COMMENTARY: Beware of recreational marijuana’s energy cost
New York will soon have recreational marijuana. Gov. Andrew Cuomo sees the added tax revenue, so we can be sure this will happen – and soon.
Now is the time for New York to learn something from the states that have gone ahead, and actually become a leader in something other than population loss.
Colorado has found some of the unexpected pitfalls of this growing industry. Marijuana is usually grown in large, artificially-lighted, temperature-controlled warehouses. Hundreds of 1,000-watt lamps are used, as is heating, ventilation and air conditioning for temperature and humidity control. Ten percent of Denver’s electric power is now used to grow marijuana. In Boulder, it’s 13 percent.
According to a study by Evan Mills, a staff scientist at the Lawrence Berkeley National Laboratory, indoor pot production in 2011 used about $6 billion worth of energy, enough to power 2 million average homes. This amounted to 1 percent of national electricity consumption and created greenhouse gas pollution equivalent to that of 3 million cars. That was in 2011. It’s much worse now.

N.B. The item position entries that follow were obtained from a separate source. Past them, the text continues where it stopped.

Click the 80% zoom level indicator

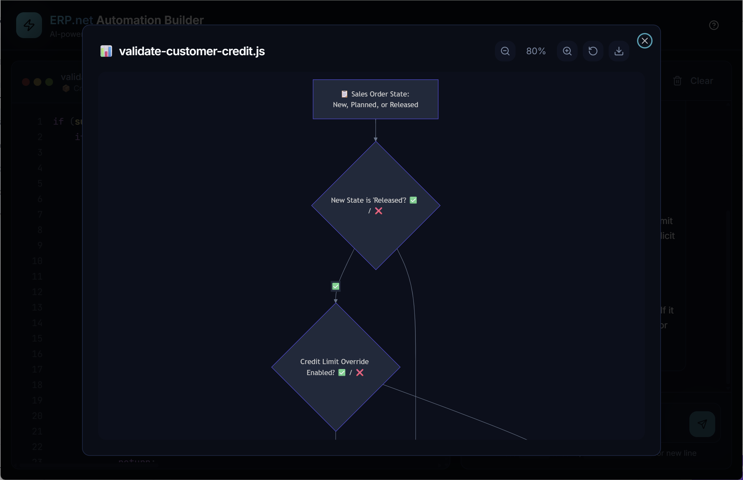click(536, 51)
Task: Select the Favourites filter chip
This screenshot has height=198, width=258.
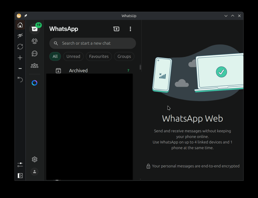Action: click(x=99, y=56)
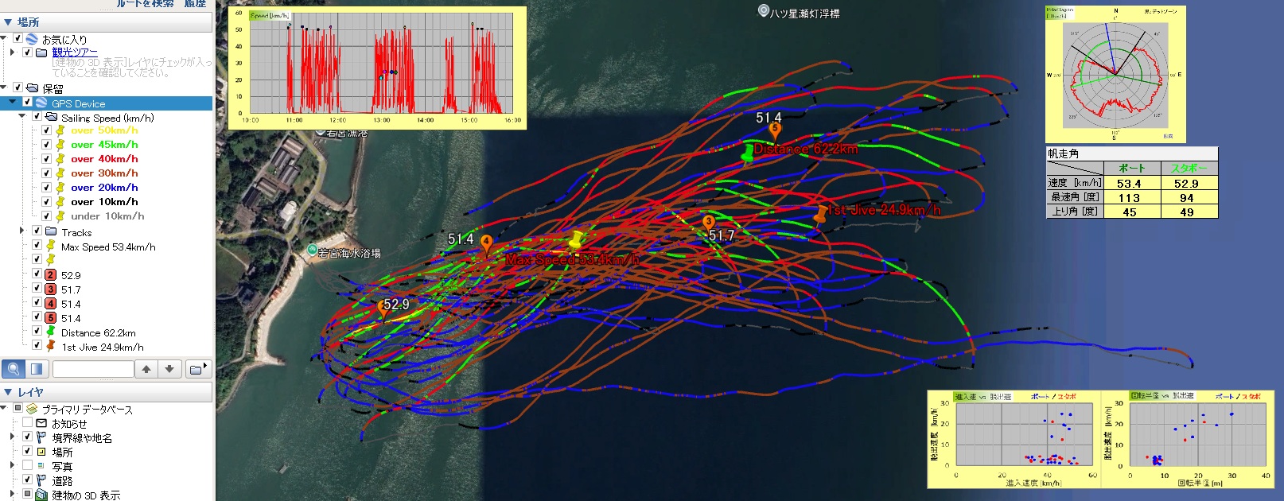Click orange marker number 3 on map
1284x501 pixels.
[x=708, y=223]
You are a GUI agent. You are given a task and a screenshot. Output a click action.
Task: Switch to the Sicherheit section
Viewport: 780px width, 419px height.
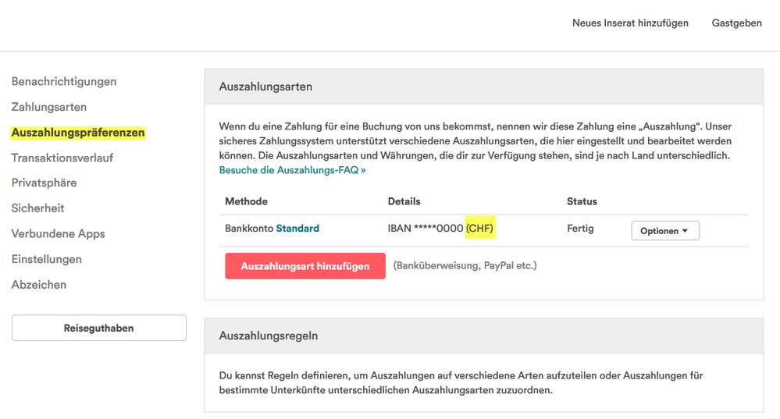tap(38, 208)
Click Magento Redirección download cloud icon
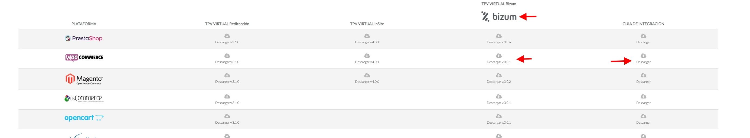The width and height of the screenshot is (750, 138). click(227, 75)
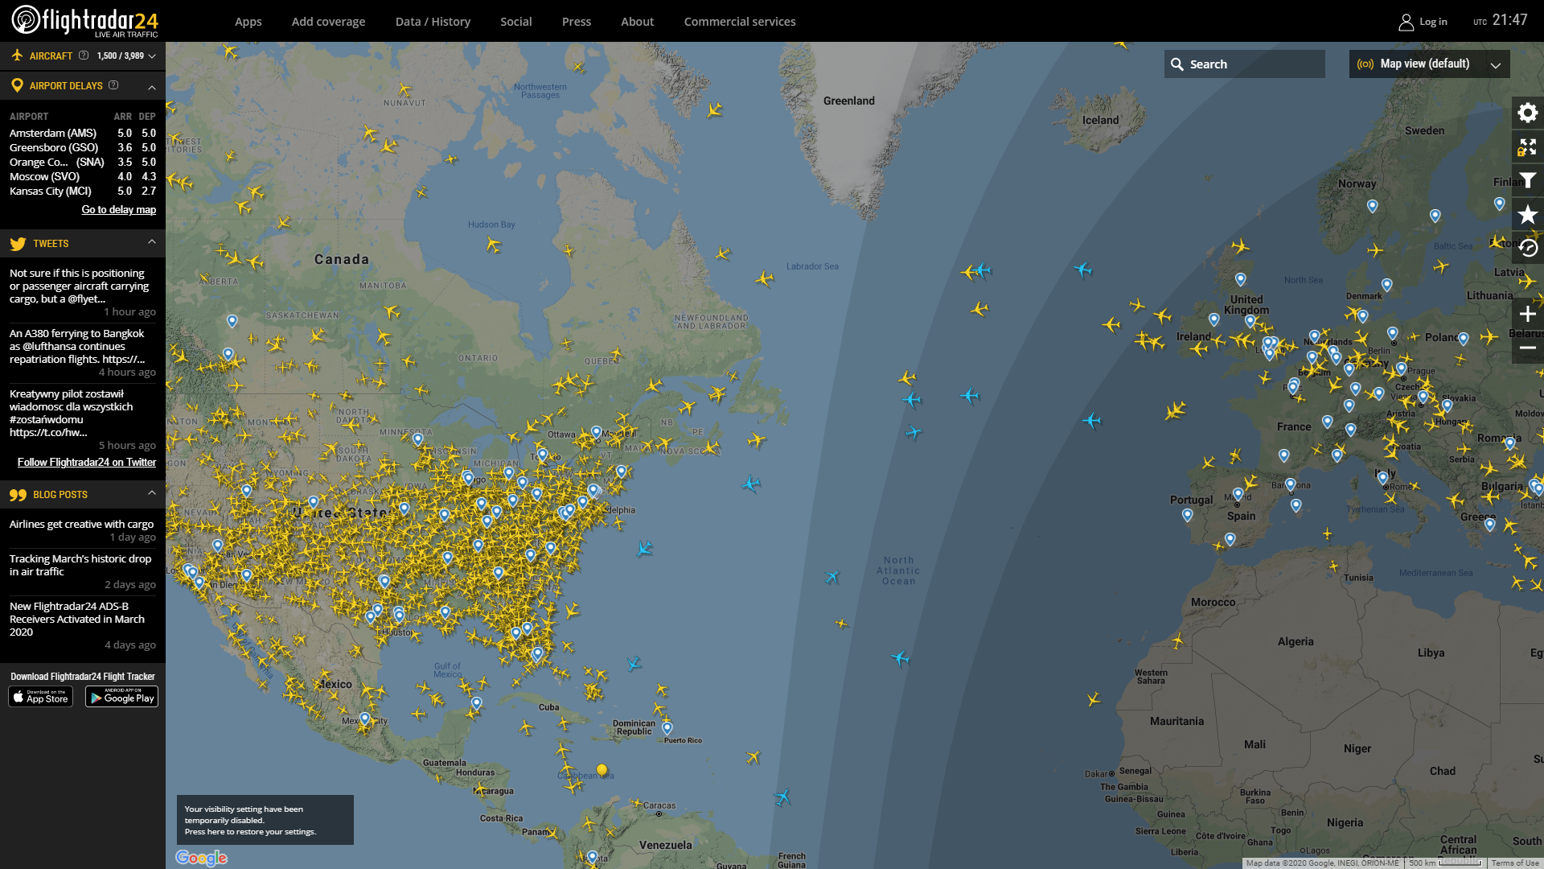The image size is (1544, 869).
Task: Collapse the Airport Delays panel
Action: point(151,86)
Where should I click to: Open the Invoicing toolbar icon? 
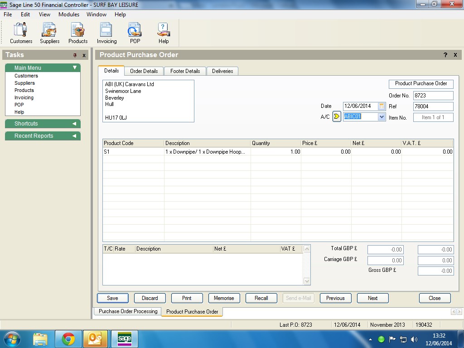coord(106,33)
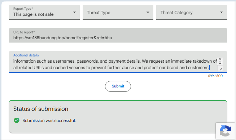Click the textarea scroll up arrow

(x=220, y=59)
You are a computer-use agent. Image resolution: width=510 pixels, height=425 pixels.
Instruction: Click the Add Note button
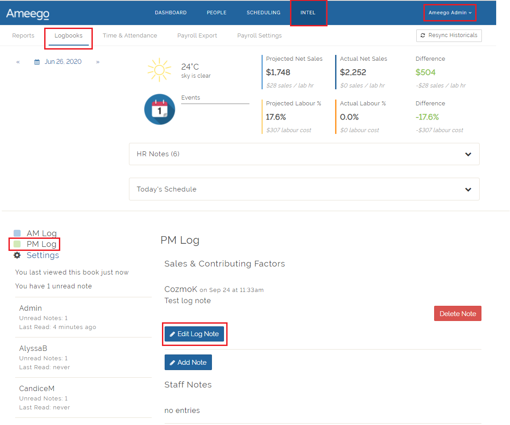188,363
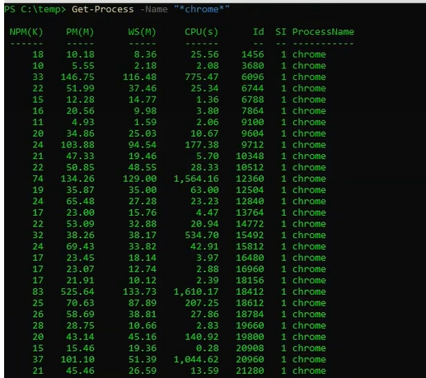Click the CPU value 775.47
This screenshot has width=426, height=378.
point(202,77)
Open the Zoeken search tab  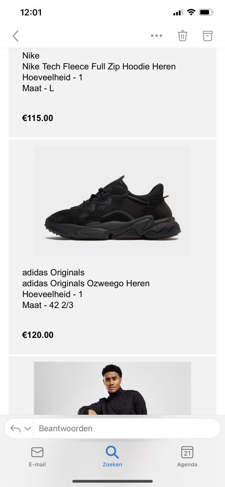[112, 457]
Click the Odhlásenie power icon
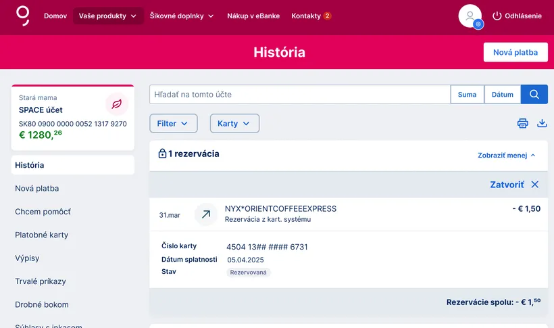The width and height of the screenshot is (554, 328). click(x=497, y=16)

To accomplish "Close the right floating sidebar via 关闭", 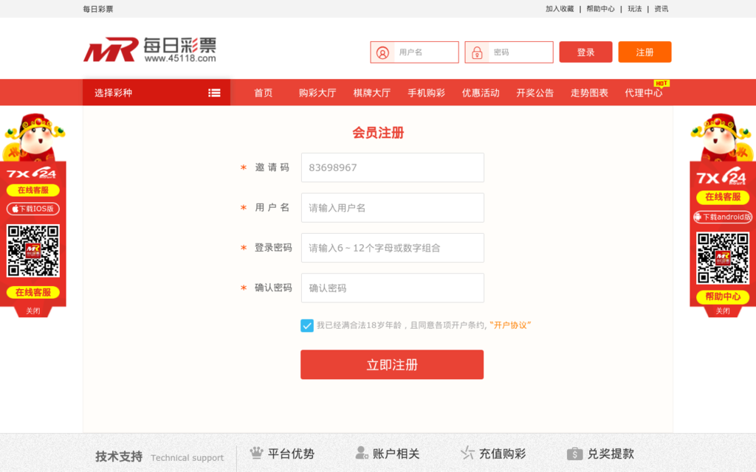I will (x=722, y=311).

Before we allow marijuana production in New York, we need to address this wanton electric drain. The state must require that recreational marijuana sold or grown here be grown using renewable energy, either produced on site, or purchased from renewable energy providers. Alternatively, producers could purchase carbon credits. Can it be done? Yes, it can. Boulder has an increasing growing operation and it insists green energy be used.
New York could both encourage this new industry, and promote carbon neutral energy at the same time. All it takes is the determination to insist on it. If we are saddled with this by Cuomo – and it appears we will be – at least let’s learn something from our predecessors.